PROVIDED RECORDS -
******************************

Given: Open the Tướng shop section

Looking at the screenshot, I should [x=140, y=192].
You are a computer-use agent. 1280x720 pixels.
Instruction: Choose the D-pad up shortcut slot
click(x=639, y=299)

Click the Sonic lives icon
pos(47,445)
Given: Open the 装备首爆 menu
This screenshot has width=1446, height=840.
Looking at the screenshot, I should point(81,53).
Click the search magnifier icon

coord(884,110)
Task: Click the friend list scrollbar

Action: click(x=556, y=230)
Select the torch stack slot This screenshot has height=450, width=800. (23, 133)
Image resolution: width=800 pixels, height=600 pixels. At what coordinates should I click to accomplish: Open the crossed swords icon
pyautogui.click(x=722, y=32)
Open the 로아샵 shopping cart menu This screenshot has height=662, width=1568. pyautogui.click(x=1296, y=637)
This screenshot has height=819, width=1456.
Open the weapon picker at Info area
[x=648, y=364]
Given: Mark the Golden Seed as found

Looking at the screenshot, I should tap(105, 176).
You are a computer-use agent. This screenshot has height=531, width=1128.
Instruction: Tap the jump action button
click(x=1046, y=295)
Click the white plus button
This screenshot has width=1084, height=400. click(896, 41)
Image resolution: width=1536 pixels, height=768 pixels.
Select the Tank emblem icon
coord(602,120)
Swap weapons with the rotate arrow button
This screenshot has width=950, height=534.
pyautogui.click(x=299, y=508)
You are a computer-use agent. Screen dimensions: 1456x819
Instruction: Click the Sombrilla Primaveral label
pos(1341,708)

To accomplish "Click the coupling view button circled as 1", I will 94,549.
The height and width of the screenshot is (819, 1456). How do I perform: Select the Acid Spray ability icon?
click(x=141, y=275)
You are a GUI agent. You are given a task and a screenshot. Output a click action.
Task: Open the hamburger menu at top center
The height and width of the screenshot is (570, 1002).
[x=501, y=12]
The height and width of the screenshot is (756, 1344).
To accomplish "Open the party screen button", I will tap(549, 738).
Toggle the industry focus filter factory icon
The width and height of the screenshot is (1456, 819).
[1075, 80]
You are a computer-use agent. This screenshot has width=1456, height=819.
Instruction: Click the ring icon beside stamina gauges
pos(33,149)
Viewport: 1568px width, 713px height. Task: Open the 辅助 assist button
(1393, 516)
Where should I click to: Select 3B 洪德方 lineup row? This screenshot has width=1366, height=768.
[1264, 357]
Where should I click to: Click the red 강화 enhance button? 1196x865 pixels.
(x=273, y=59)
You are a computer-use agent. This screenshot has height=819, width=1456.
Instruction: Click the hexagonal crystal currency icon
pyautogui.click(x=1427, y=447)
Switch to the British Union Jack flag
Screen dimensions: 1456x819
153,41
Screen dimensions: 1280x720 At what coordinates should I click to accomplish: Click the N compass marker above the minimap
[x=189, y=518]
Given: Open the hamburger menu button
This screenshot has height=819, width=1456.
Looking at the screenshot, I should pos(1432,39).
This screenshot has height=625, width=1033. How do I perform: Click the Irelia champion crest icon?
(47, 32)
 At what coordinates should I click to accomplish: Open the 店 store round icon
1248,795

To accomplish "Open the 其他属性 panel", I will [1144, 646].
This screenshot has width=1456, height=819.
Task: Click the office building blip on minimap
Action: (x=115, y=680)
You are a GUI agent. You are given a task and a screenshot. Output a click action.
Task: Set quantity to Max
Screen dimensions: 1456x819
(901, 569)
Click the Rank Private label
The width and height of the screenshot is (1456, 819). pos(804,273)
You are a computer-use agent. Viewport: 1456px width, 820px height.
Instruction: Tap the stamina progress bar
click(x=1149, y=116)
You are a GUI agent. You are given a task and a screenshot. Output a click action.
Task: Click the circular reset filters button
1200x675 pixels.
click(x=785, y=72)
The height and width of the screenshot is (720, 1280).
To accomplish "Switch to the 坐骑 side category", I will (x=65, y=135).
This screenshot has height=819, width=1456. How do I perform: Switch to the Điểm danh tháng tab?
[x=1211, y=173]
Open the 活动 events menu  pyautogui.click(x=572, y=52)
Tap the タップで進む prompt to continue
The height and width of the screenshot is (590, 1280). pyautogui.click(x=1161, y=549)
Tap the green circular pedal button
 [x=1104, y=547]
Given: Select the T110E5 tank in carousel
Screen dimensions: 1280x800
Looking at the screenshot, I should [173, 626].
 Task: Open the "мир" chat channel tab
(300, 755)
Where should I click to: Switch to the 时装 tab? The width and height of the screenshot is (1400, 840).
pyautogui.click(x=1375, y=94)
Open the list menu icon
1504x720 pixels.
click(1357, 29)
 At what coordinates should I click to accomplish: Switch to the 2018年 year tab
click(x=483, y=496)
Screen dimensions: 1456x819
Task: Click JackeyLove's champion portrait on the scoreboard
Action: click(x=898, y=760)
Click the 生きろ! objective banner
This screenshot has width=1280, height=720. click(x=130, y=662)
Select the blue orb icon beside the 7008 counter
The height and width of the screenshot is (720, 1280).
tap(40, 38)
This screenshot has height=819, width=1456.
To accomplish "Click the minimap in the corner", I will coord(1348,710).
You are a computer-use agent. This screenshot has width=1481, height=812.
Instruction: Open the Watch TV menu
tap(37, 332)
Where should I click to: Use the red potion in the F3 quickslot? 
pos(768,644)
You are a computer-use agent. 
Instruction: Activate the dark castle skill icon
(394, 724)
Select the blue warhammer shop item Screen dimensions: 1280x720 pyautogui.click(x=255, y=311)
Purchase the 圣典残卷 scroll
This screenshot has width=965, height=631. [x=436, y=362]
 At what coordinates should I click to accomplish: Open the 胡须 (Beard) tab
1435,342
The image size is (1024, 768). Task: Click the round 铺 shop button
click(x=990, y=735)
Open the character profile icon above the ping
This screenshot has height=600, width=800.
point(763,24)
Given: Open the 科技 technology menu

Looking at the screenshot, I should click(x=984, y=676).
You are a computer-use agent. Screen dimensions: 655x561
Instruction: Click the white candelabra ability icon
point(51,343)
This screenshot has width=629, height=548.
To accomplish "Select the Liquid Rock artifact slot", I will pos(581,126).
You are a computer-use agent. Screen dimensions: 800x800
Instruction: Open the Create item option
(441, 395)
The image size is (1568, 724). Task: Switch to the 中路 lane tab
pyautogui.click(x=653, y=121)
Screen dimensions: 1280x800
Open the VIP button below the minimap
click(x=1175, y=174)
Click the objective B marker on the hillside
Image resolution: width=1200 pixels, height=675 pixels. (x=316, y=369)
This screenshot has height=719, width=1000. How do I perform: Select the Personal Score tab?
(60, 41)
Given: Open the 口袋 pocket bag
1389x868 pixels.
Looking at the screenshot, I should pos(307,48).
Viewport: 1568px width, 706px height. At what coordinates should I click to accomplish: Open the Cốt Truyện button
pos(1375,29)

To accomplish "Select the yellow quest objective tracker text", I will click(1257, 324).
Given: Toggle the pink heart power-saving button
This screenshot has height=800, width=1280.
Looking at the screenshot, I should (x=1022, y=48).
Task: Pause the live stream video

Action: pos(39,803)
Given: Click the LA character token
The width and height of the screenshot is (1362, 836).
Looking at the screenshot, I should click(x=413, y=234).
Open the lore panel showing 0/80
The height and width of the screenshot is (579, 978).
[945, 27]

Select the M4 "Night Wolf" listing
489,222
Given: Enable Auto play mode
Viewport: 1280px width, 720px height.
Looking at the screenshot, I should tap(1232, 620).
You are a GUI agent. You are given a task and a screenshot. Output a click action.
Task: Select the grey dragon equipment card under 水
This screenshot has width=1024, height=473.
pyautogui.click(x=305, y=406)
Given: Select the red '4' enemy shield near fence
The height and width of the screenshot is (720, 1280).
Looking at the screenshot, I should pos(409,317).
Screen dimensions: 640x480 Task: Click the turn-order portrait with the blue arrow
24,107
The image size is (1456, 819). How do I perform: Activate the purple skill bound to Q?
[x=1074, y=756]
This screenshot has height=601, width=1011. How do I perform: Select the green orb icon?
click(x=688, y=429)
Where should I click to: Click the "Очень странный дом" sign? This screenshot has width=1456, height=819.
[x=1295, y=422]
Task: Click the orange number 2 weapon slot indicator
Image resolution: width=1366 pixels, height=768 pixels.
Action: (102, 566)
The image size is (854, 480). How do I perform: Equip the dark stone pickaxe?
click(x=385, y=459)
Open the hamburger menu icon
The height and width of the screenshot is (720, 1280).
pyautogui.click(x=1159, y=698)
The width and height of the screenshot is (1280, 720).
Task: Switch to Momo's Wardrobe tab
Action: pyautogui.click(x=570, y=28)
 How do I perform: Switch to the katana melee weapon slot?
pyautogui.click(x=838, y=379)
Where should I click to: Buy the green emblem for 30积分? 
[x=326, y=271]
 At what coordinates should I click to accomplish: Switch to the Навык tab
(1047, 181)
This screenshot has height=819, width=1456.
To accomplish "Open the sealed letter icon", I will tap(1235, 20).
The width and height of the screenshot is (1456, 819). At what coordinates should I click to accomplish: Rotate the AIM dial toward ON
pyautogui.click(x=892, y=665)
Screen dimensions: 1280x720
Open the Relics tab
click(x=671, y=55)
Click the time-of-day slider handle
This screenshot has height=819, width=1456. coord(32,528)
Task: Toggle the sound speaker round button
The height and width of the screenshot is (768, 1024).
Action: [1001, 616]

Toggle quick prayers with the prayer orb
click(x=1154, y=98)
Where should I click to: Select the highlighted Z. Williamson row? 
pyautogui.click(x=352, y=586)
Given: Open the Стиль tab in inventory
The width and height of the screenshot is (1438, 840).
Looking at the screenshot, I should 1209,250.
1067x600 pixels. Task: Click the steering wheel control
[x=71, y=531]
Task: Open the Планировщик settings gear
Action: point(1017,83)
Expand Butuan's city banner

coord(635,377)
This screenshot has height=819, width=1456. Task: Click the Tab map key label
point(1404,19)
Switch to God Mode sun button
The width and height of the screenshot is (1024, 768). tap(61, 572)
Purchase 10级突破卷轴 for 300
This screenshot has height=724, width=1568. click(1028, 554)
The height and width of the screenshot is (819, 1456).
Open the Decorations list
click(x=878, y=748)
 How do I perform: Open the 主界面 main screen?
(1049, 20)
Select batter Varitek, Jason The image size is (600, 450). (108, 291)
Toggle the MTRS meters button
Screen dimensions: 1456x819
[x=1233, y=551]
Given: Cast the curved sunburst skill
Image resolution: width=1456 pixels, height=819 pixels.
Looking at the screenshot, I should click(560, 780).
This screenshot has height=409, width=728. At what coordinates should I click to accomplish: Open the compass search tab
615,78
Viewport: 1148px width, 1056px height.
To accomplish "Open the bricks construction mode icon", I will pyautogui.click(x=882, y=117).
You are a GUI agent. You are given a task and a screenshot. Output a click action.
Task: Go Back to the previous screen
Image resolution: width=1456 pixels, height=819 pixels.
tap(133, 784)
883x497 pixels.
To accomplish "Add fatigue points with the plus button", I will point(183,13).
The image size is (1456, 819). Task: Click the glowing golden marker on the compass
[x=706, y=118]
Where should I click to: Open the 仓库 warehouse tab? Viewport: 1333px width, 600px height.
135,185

******************************

Reproduce the rows above verbatim, starting with the line that contains "Given: Open the 口袋 pocket bag" and going on through the line that contains "Action: pos(39,803)".

Given: Open the 口袋 pocket bag
1389x868 pixels.
Looking at the screenshot, I should pos(307,48).
Viewport: 1568px width, 706px height. At what coordinates should I click to accomplish: Open the Cốt Truyện button
pos(1375,29)

To accomplish "Select the yellow quest objective tracker text", I will click(1257, 324).
Given: Toggle the pink heart power-saving button
This screenshot has height=800, width=1280.
Looking at the screenshot, I should (x=1022, y=48).
Task: Pause the live stream video

Action: pos(39,803)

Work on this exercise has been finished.